PCT_EXC_DUPE: The fraction of aligned bases that were filtered out because they were in reads marked as duplicates.
PCT_EXC_UNPAIRED: The fraction of aligned bases that were filtered out because they were in reads without a mapped mate pair.
PCT_EXC_BASEQ: The fraction of aligned bases that were filtered out because they were of low base quality (default is < 20).
PCT_EXC_OVERLAP: The fraction of aligned bases that were filtered out because they were the second observation from an insert with overlapping reads.
PCT_EXC_CAPPED: The fraction of aligned bases that were filtered out because they would have raised coverage above the capped value (default cap = 250x).
PCT_EXC_TOTAL: The total fraction of aligned bases excluded due to all filters.
PCT_5X: The fraction of bases that attained at least 5X sequence coverage in post-filtering bases.
PCT_10X: The fraction of bases that attained at least 10X sequence coverage in post-filtering bases.
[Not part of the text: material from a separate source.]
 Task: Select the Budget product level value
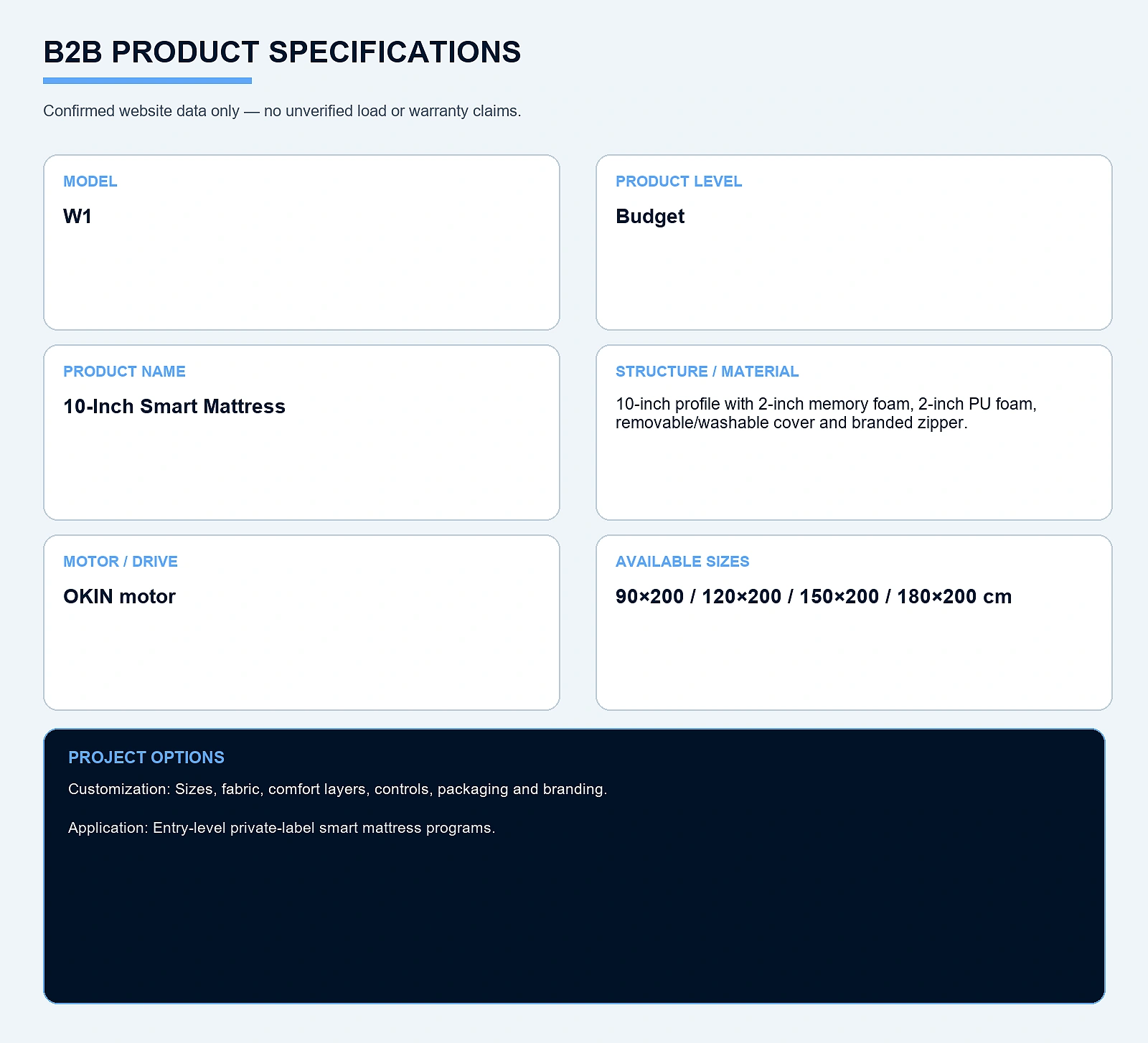point(650,217)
The coverage is low because the BAM file only contains alignments for chromosome 11. I tried to run WgsMetrics using only chromosome 11 as the reference sequence but ran into errors.
QualityScoreDistribution
java -jar ~/bin/picard-tools-1.117/QualityScoreDistribution.jar INPUT=HG00313.chrom11.ILLUMINA.bwa.FIN.low_coverage.20120522.bam OUTPUT=quality_score_dist.tsv CHART_OUTPUT=quality_score_dist.pdf #convert to png convert quality_score_dist.pdf -background white -flatten quality_score_dist.png
Sequencing quality scores of all reads.
To see the sequencing quality scores for only aligned reads, set ALIGNED_READS_ONLY to true.
Notable mentions
I didn't go through these tools, but they look very useful:
- DownsampleSam - randomly subset a SAM/BAM file
- EstimateLibraryComplexity - estimates library complexity from read pairs
- ReplaceSamHeader - self-explanatory
Conclusions
Picard contains a suite of extremely useful command-line tools for SAM/BAM files that I wish I had known earlier! But as I always say, better late than never. The files generated for this post are available at GitHub. Finally below is a full list of the Picard command-line tools:
- AddCommentsToBam
- AddOrReplaceReadGroups
- BamToBfq
- BamIndexStats
- BuildBamIndex
- CalculateHsMetrics
- CleanSam
- CollectAlignmentSummaryMetrics
- CollectGcBiasMetrics
- CollectInsertSizeMetrics
- CollectMultipleMetrics
- CollectTargetedPcrMetrics
- CollectRnaSeqMetrics
- CollectWgsMetrics
- CompareSAMs
- CreateSequenceDictionary
- DownsampleSam
- ExtractIlluminaBarcodes
- EstimateLibraryComplexity
- FastqToSam
- FilterSamReads
- FixMateInformation
- GatherBamFiles
- IlluminaBasecallsToFastq
- IlluminaBasecallsToSam
- CheckIlluminaDirectory
- IntervalListTools
- MakeSitesOnlyVcf
- MarkDuplicates
- MeanQualityByCycle
- MergeBamAlignment
- MergeSamFiles
- MergeVcfs
- NormalizeFasta
- ExtractSequences
- QualityScoreDistribution
- ReorderSam
- ReplaceSamHeader
- RevertSam
- RevertOriginalBaseQualitiesAndAddMateCigar
- SamFormatConverter
- SamToFastq
- SortSam
- VcfFormatConverter
- MarkIlluminaAdapters
- SplitVcfs
- ValidateSamFile
- ViewSam

This work is licensed under a Creative Commons
Attribution 4.0 International License.
Why is CollectAlignmentSummaryMetrics summary report showing everything as 0? I am getting the same kind of summary. Is it a bug or am I doing something wrong?
Have a look here. Those statistics were not available from the file.